Abstract
Purpose: :
To investigate the morphologic organization of extravascular smooth muscle (EVSM) cells in the choroid.
Methods: :
Whole mounts of the choroid from 13 young male albino rabbits, fixed by intracardic perfusion and stained with a FITC–conjugated antibody against α–actin of smooth muscle, were examined by stereomicroscopy and confocal microscopy. The contralateral eye was processed for light microscopy and sections stained with a monoclonal anti–smooth muscle α–actin antibody and horseradish peroxidase or for transmission electron microscopy (TEM).
Results: :
Stereomicroscopy of choroidal whole mounts revealed the presence of cord–like structures that, by confocal microscopy, were identified as blood vessels partially enveloped by bundles of spindle–shaped cells oriented parallel to the vessel lumen and exhibited green fluorescence of the FITC–labeled anti–α–actin antibody. The smooth muscle cells of the tunica media of the arteries and arterioles also fluoresced green but were oriented circumferentially around the vessel walls. The EVSM cell system extended from the optic nerve to the ciliary body where it fused with the ciliary muscles. In places, this extravascular mantle was up to 20 cell layers thick and strongly immunopositive for smooth muscle cell α–actin. Ultrastructurally, the EVSM cells had fine cytoplasmic filaments, irregularly shaped electron–dense areas, frequent glycogen granules, as well as endoplasmic reticulum and mitochondria in the vicinity of the nucleus.
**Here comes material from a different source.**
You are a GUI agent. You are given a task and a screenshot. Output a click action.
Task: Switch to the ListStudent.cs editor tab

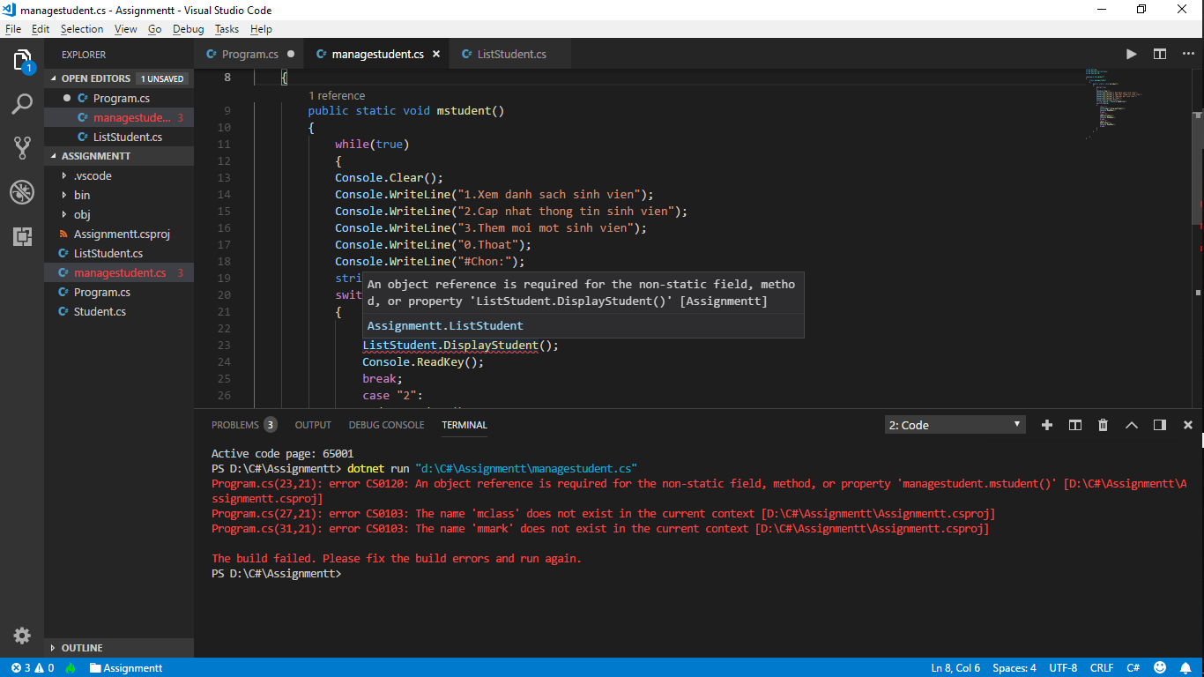pyautogui.click(x=511, y=54)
Based on these features, these cells were distinguishable from isolated myofibroblasts.
Conclusions: :
While the smooth muscle cells in the adventitia of the vessels control the caliber of the lumen, the extensive system of EVSM cells, being organized along the choroidal vessels, probably regulate the axial length to increase or decrease the tortuosity and hence the volume of the choroidal blood flow. This finding may provide an anatomic basis for the myogenic autoregulation of choroidal blood flow that has been postulated in human and non–human eyes.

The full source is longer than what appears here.